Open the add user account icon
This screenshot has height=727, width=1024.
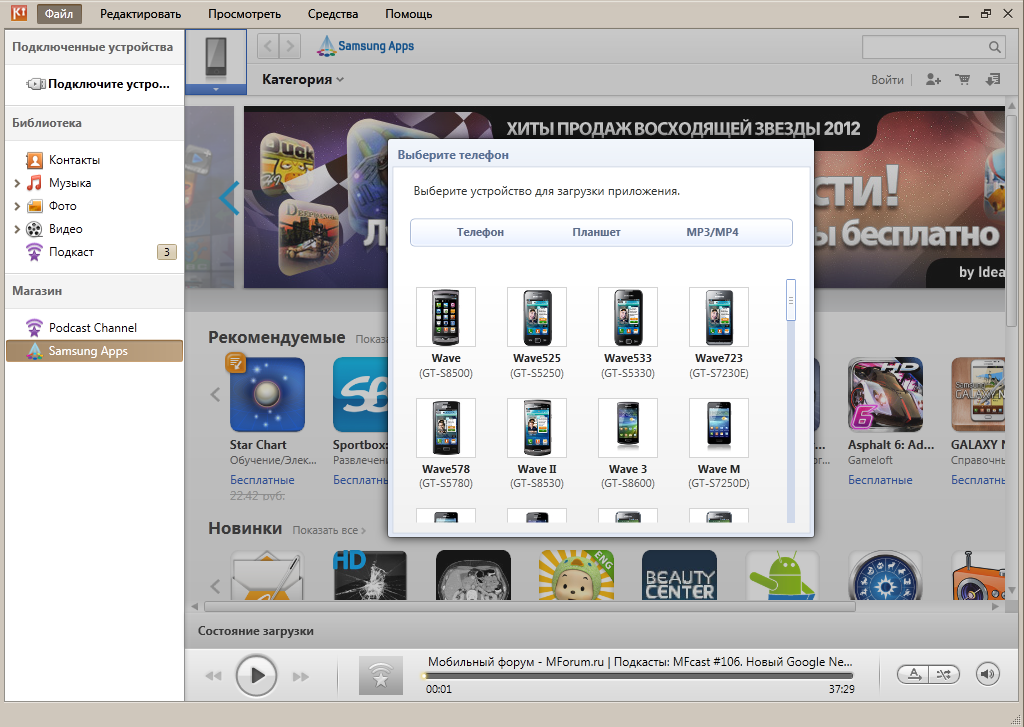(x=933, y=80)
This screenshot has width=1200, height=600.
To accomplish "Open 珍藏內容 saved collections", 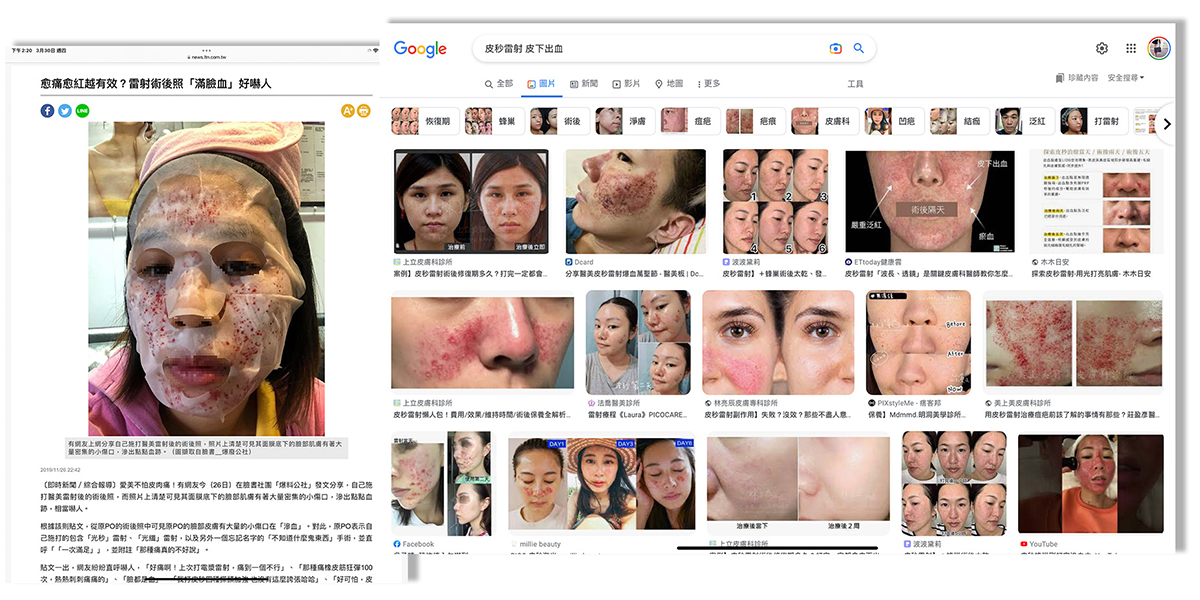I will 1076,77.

---

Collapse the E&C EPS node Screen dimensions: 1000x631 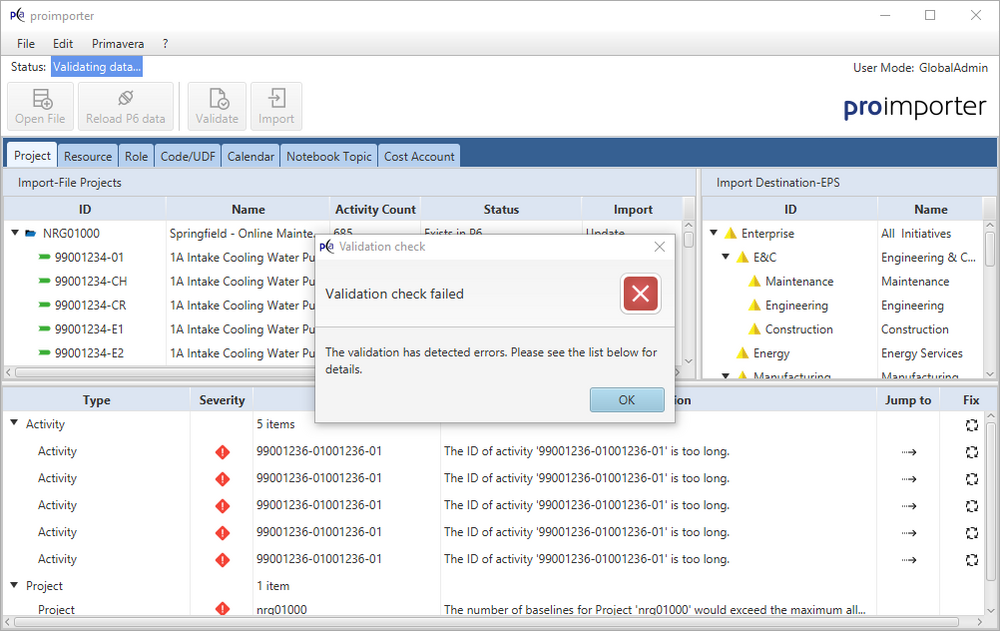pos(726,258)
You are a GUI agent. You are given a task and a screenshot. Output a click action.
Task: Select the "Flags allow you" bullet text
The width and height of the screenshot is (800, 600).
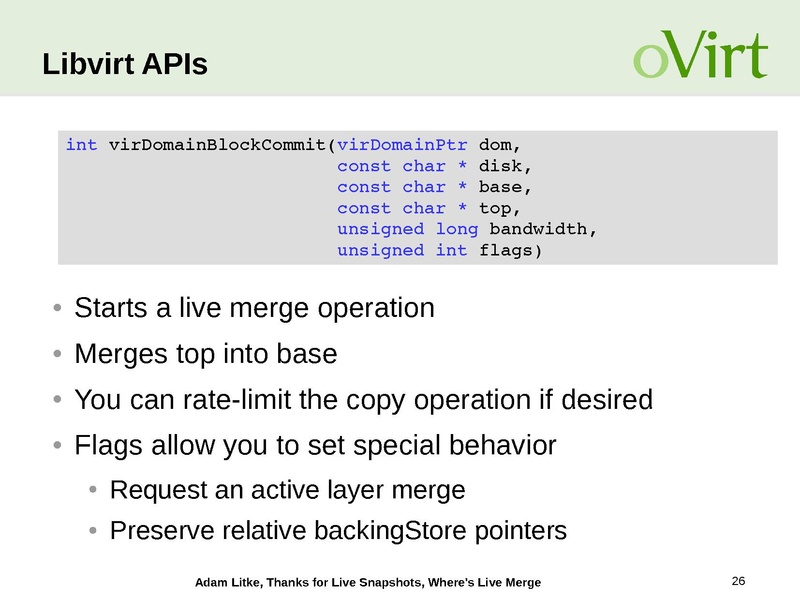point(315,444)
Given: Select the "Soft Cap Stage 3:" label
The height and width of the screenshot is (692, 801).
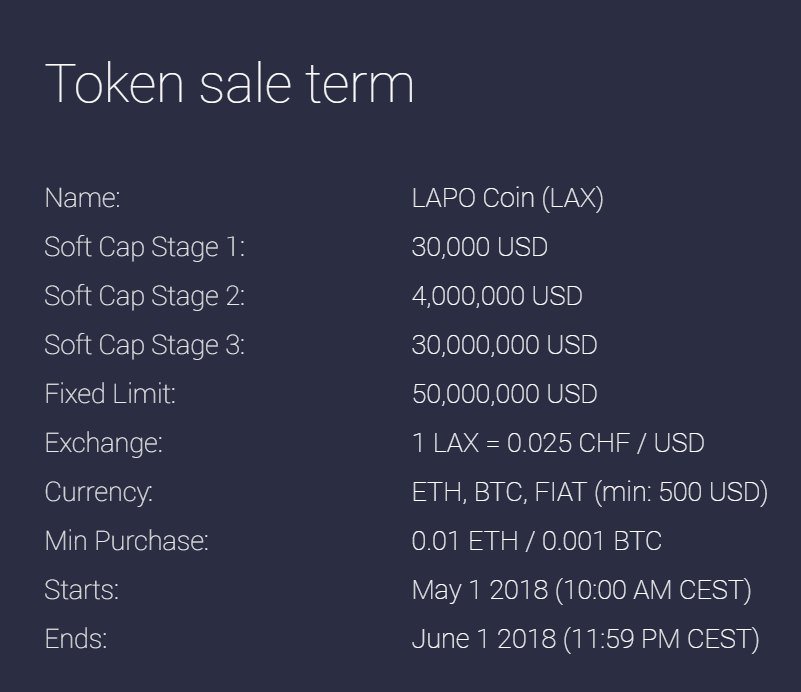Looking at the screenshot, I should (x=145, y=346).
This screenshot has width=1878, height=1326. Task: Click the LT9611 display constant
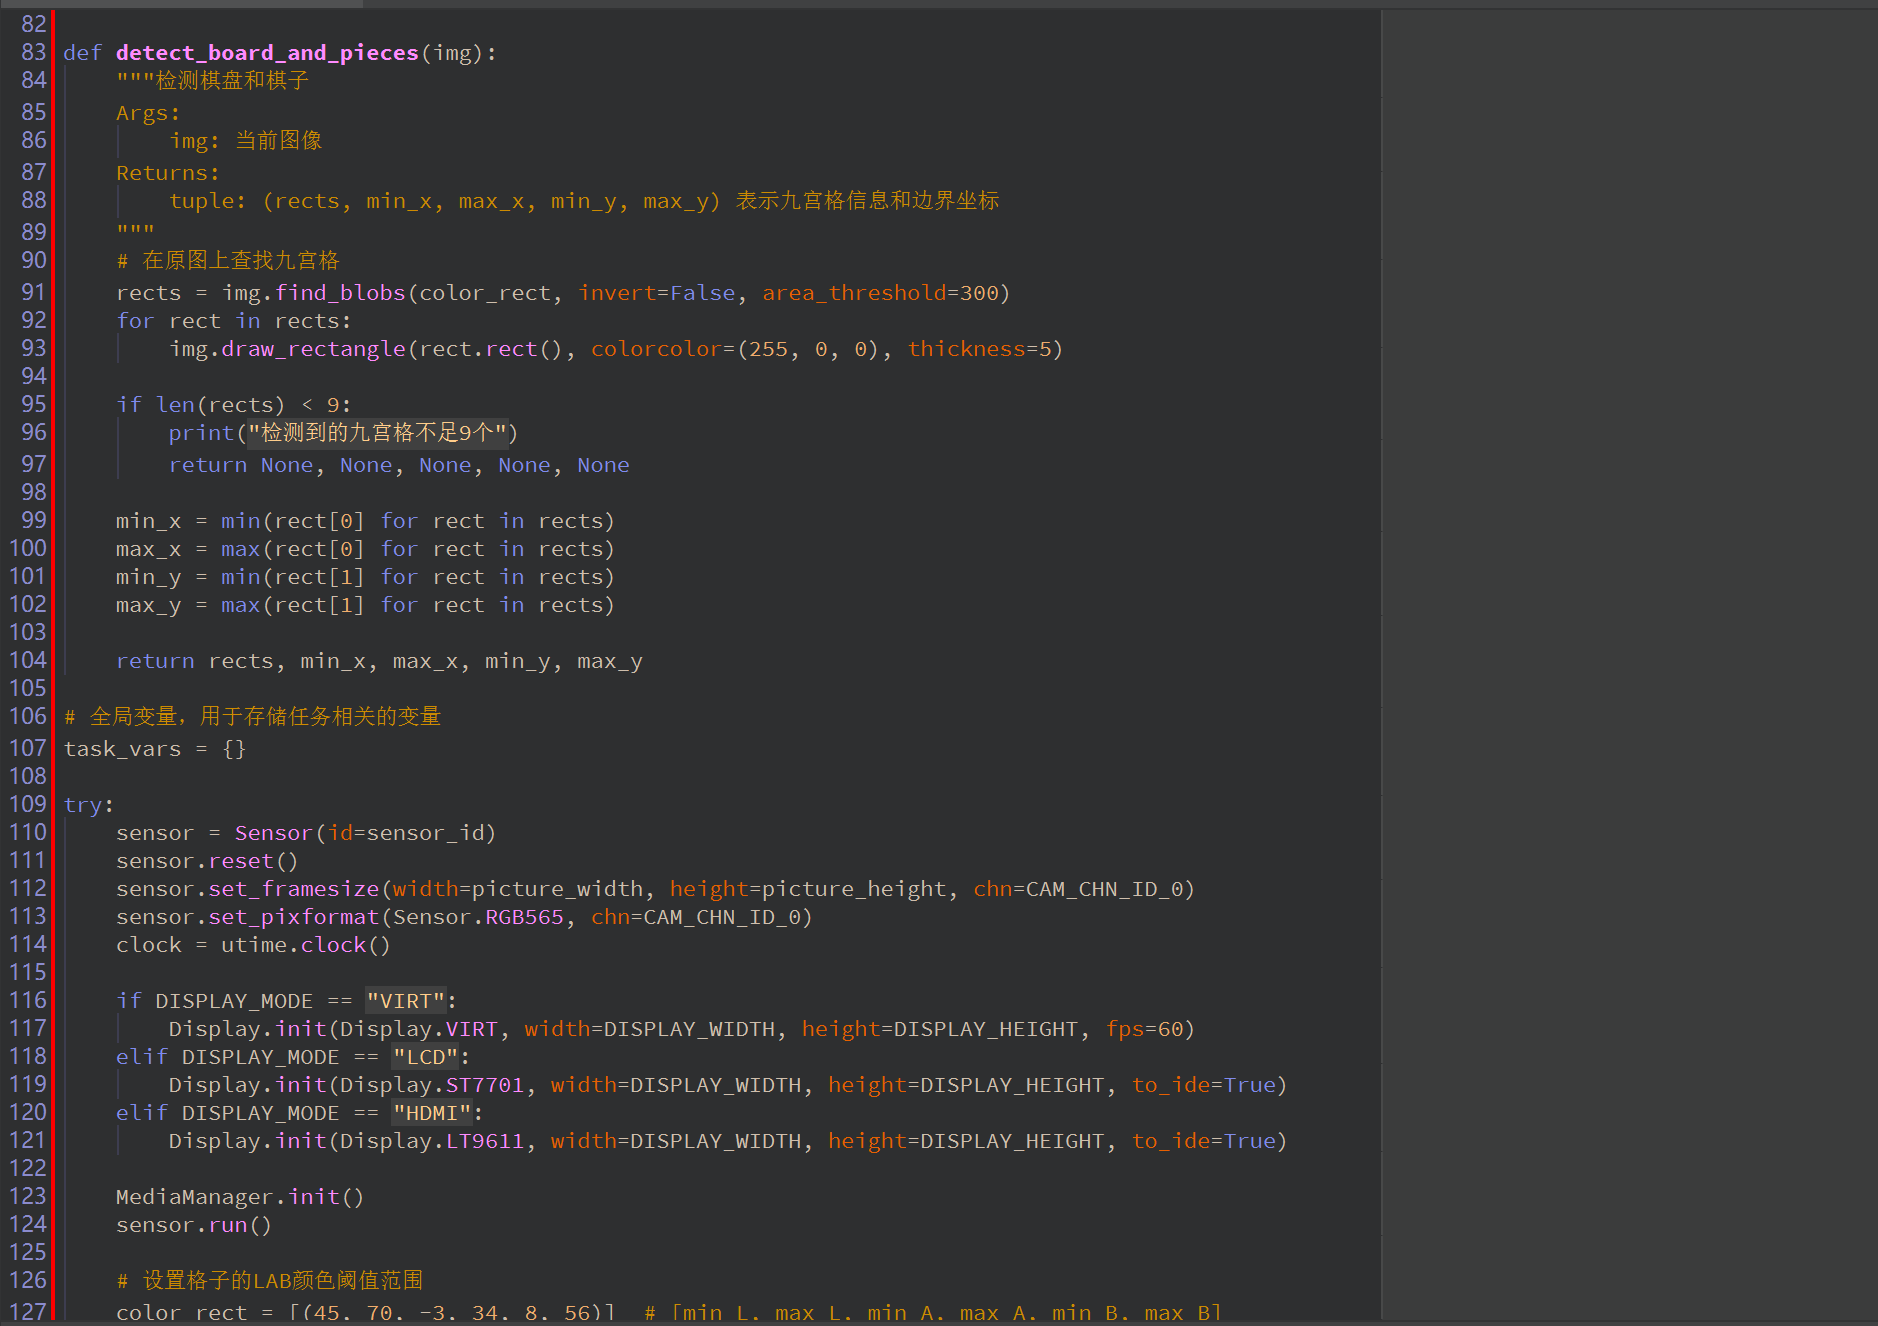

Directions for this task ▸
Go through the records line by line, and copy each line that holds the string "Select".

Solution ▸
Task: Select the "Flags allow you" bullet text
Given: Select the "Soft Cap Stage 3:" label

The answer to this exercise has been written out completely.